Colsman led negotiations with Swiss engineer Max Maag that resulted in the founding of the Zahnradfabrik in 1915, and was the driving force behind the conversion of the company to a stock corporation in 1921. Colsman himself never paraded his contributions to ZF, however. Although gears and transmissions for motor vehicles were not particularly dear to his heart – in contrast to a globally active airship fleet – Colsman did recognize the long-term commercial potential of the Zahnradfabrik. This was also related to his provenance.

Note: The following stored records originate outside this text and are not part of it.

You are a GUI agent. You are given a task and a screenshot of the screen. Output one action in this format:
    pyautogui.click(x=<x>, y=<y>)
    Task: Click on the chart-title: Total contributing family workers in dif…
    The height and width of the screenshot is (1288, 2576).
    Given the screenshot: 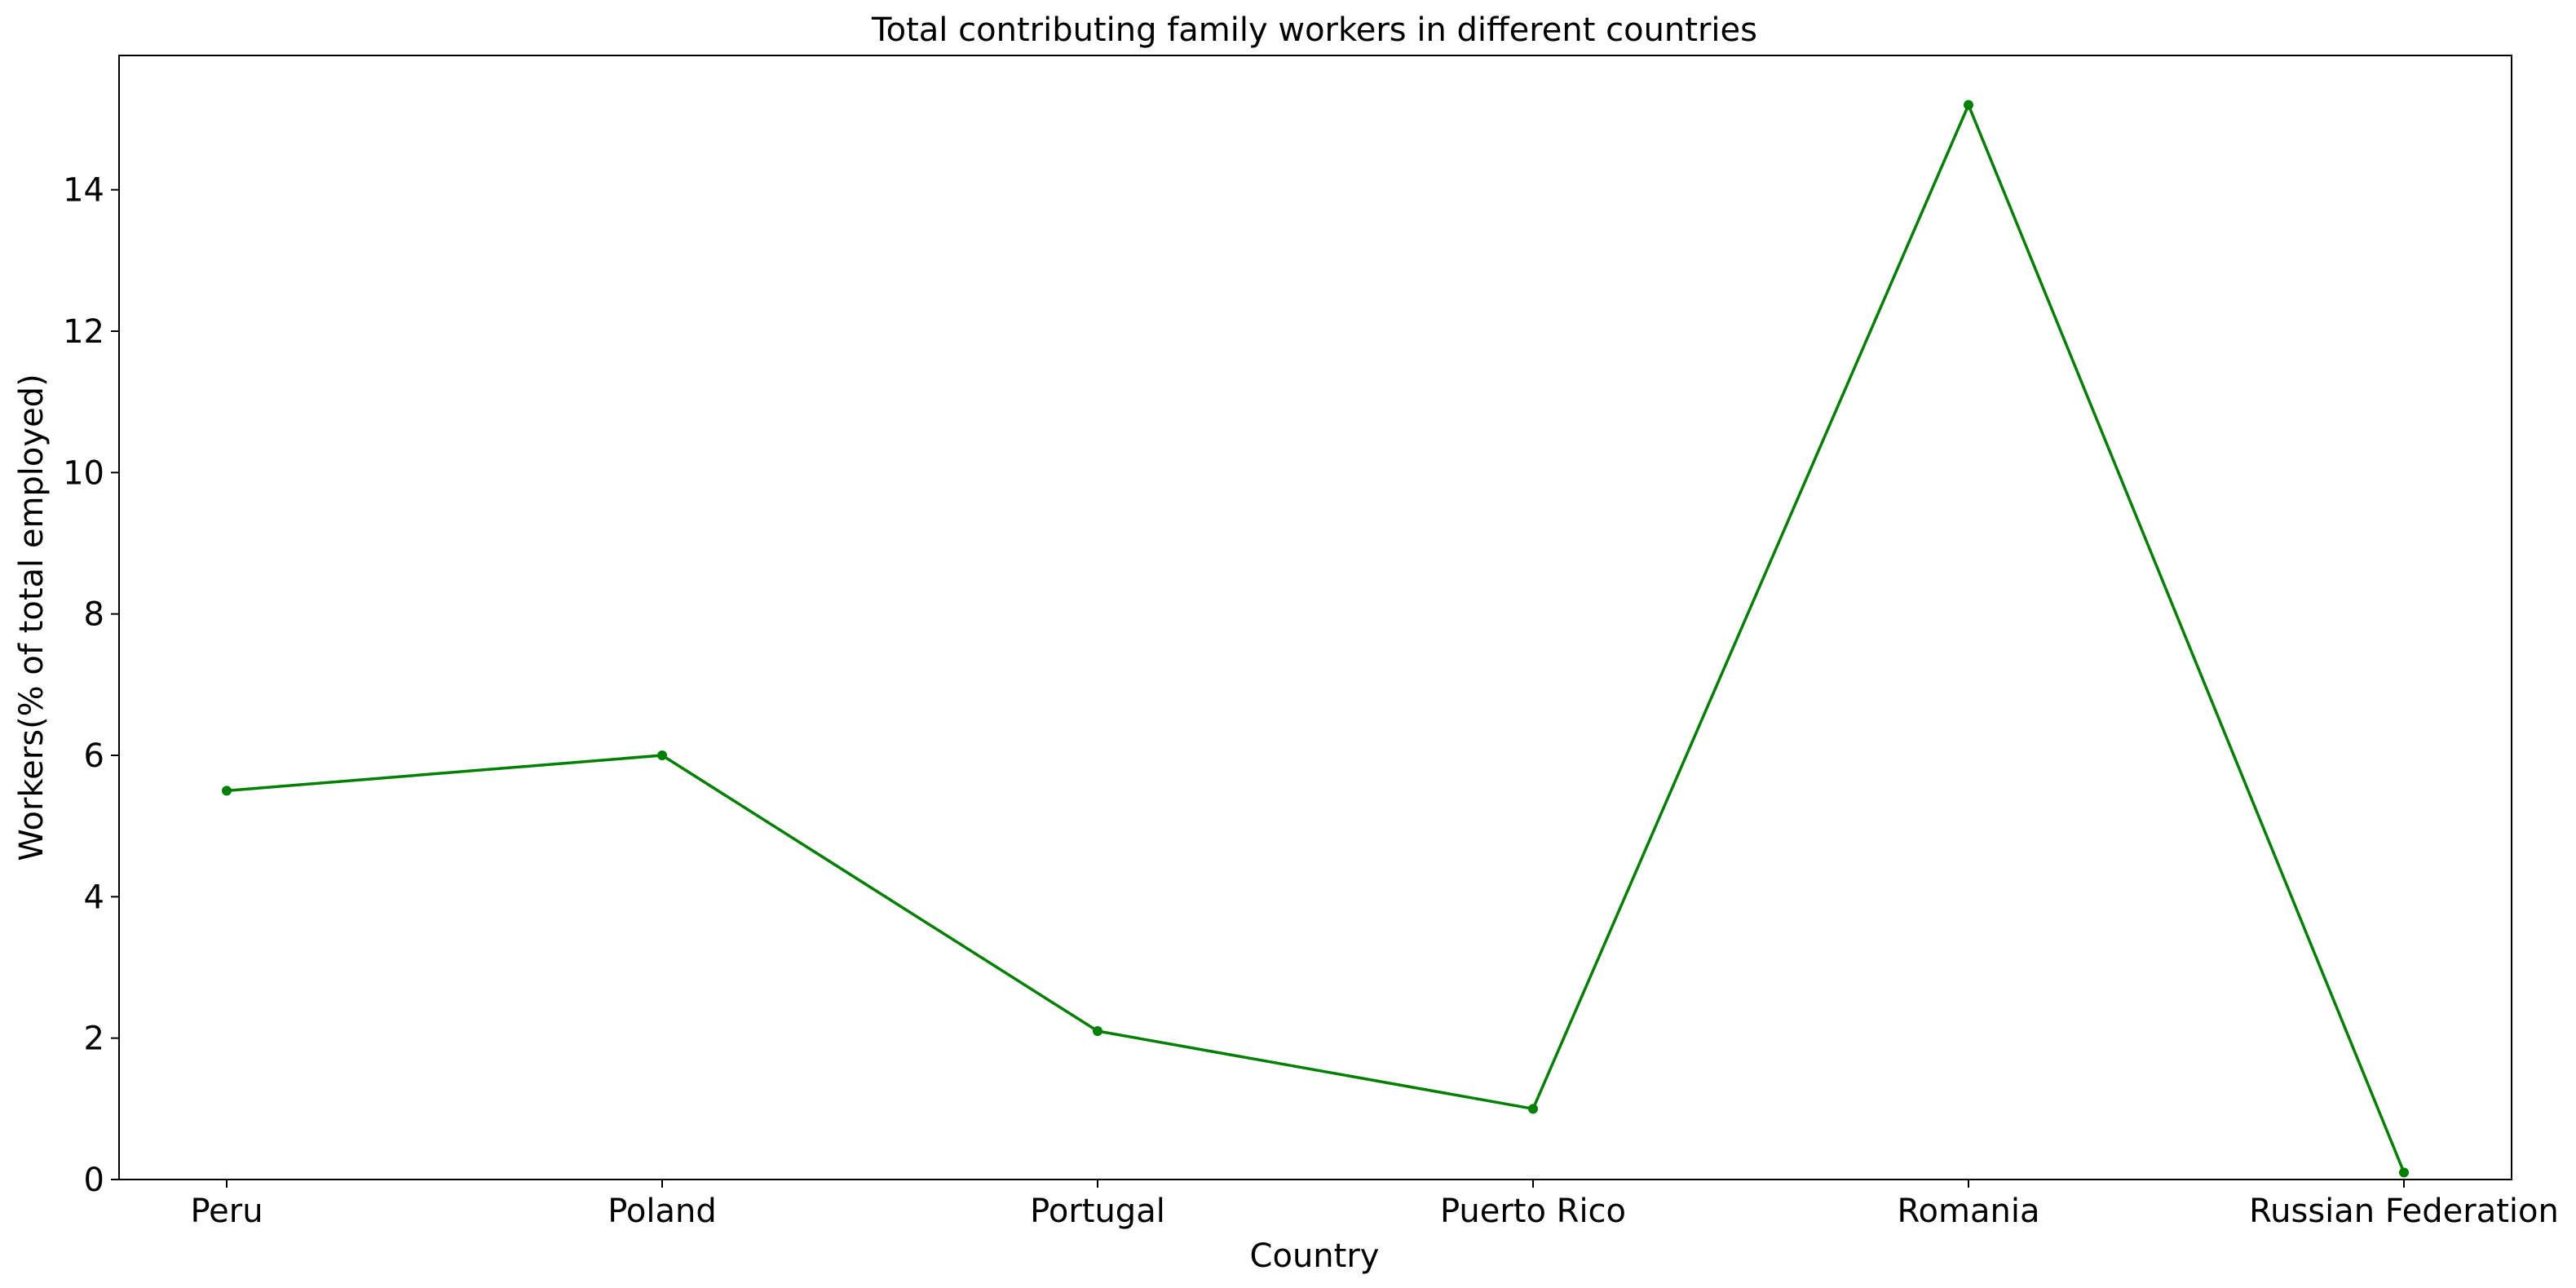 What is the action you would take?
    pyautogui.click(x=1314, y=30)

The son of an aluminum manufacturer was born in Werdohl (Sauerland) on May 7, 1873. After studying at the Technical University Charlottenburg, he embarked on foreign travels that included trips to Russia, Sweden and Turkey. Contact to airship construction in Friedrichshafen was established after Colsman met the woman who would later become his wife, Helene Berg, the daughter of an industrialist from Lüdenscheid. Helene's father, Carl Berg, also owned an aluminum-processing factory, was an ardent supporter of Count Zeppelin and delivered material for the aluminum structure of the first Zeppelin airship. When Carl Berg died in 1906, Colsman met Count Zeppelin at his father-in-law's funeral.

Shortly after the Echterdingen airship catastrophe in August 1908, Colsman went to Friedrichshafen and met with Count Zeppelin, who was still in a state of shock due to the events. Zeppelin asked whether Colsman would act as director of an airship company that was yet to be established. Colsman immediately accepted and thus became one of the key figures in the establishment of Luftschiffbau Zeppelin GmbH and its subsidiaries, among which was also ZF.

After disagreeing with Hugo Eckener about the strategic direction of the company, Colsman left Luftschiffbau Zeppelin GmbH in 1929 and returned to his hometown of Werdohl to manage his father's factory. Airship manufacturing came to a provisional end in Friedrichshafen in 1939, but the company subsidiaries founded by Colsman continue to exist. Alfred Colsman died on January 9, 1955.